AI Will Excel At Verifiable Tasks, Lag At Creative And Strategic Tasks: Andrej Karpathy

People are spending lots of time and effort to figure out how exactly AI progress will pan out in the coming years, and Andrej Karpathy has in interesting paradigm on how to approach the issue.

Former Tesla Director of AI Andrej Karpathy believes that AI will soon excel at “verifiable” tasks, which have a correct answer that can be verified. This includes areas like code and math. In contrast, it could take longer for AI to get better than humans at creative or strategic tasks that don’t necessarily have a correct answer that can be verified.

“If you were to forecast the impact of computing on the job market in ~1980s, the most predictive feature of a task/job you’d look at is to what extent the algorithm of it is fixed, i.e. are you just mechanically transforming information according to rote, easy to specify rules (e.g. typing, bookkeeping, human calculators, etc.)? Back then, this was the class of programs that the computing capability of that era allowed us to write (by hand, manually),” Karpathy wrote in a post on X.

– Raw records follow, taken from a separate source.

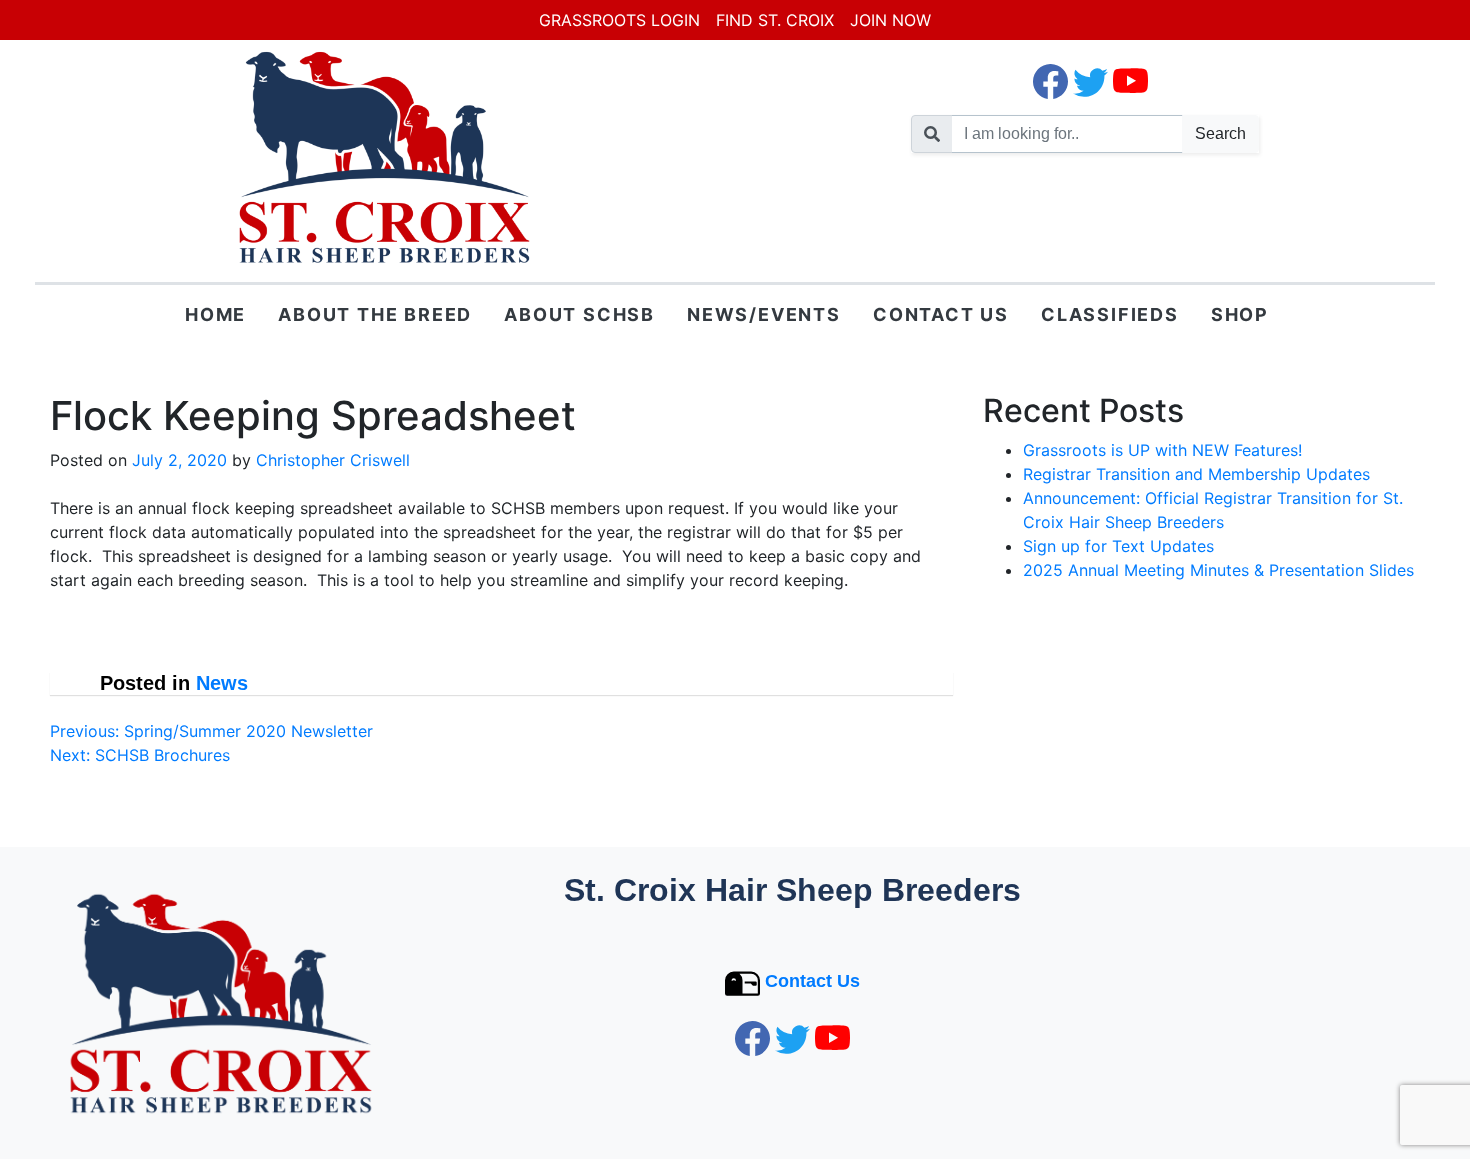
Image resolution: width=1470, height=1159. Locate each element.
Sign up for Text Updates (1118, 546)
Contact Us (941, 314)
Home (215, 314)
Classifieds (1110, 314)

“With AI now, we are able to write new programs that we could never hope to write by hand before. We do it by specifying objectives (e.g. classification accuracy, reward functions), and we search the program space via gradient descent to find neural networks that work well against that objective. n this new programming paradigm then, the new most predictive feature to look at is verifiability. If a task/job is verifiable, then it is optimizable directly or via reinforcement learning, and a neural net can be trained to work extremely well. It’s about to what extent an AI can “practice” something. The environment has to be resettable (you can start a new attempt), efficient (a lot attempts can be made), and rewardable (there is some automated process to reward any specific attempt that was made),” he explains.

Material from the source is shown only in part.